Collected data:
=== Begin Enclosure ===

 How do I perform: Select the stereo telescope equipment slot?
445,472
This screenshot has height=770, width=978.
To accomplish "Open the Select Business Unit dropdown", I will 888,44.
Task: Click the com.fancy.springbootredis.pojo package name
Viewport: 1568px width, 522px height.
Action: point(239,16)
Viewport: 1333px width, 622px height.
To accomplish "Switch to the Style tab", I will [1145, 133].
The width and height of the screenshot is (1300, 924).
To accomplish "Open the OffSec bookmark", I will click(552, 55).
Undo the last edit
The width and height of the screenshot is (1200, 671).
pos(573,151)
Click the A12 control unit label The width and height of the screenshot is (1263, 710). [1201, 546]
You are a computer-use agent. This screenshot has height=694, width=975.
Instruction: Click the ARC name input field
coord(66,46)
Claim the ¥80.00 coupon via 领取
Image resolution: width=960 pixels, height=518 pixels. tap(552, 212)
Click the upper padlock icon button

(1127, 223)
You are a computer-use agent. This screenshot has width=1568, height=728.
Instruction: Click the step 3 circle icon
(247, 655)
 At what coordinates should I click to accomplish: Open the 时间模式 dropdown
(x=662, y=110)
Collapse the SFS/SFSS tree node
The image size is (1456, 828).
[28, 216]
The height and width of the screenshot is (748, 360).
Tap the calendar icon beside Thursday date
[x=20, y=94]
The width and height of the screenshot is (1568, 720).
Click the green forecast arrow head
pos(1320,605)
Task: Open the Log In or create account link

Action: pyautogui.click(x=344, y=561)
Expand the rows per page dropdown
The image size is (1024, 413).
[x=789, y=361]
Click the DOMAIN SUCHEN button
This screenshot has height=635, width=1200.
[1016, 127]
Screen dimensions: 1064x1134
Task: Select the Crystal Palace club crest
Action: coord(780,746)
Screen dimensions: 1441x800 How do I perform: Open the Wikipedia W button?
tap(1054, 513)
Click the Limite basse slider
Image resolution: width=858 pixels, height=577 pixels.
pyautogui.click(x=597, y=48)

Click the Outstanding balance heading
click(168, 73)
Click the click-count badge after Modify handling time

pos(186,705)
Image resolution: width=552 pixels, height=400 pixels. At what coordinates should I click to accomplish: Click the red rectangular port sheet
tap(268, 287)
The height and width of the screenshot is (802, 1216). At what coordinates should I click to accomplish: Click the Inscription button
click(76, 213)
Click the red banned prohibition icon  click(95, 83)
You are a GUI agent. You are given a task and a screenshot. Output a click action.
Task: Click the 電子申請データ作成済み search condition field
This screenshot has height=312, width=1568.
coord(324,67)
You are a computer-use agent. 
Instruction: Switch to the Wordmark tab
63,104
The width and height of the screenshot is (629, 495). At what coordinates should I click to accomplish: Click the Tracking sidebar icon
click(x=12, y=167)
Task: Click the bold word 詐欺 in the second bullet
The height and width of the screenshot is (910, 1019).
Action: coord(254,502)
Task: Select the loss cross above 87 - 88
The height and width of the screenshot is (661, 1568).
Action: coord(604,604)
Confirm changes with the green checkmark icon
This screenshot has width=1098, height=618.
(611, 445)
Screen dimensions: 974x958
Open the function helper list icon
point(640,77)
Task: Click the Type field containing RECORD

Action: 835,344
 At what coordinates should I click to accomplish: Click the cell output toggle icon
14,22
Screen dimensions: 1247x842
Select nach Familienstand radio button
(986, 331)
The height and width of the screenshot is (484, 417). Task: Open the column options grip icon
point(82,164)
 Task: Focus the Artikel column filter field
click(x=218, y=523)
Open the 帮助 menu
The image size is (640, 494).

=== End Enclosure ===

Exercise instructions:
Which lines in the data above hold the word "computer"? Return each of them.

Expected answer:
You are a computer-use agent. This screenshot has height=694, width=975.
You are a computer-use agent. This screenshot has width=1568, height=728.
You are a computer-use agent. 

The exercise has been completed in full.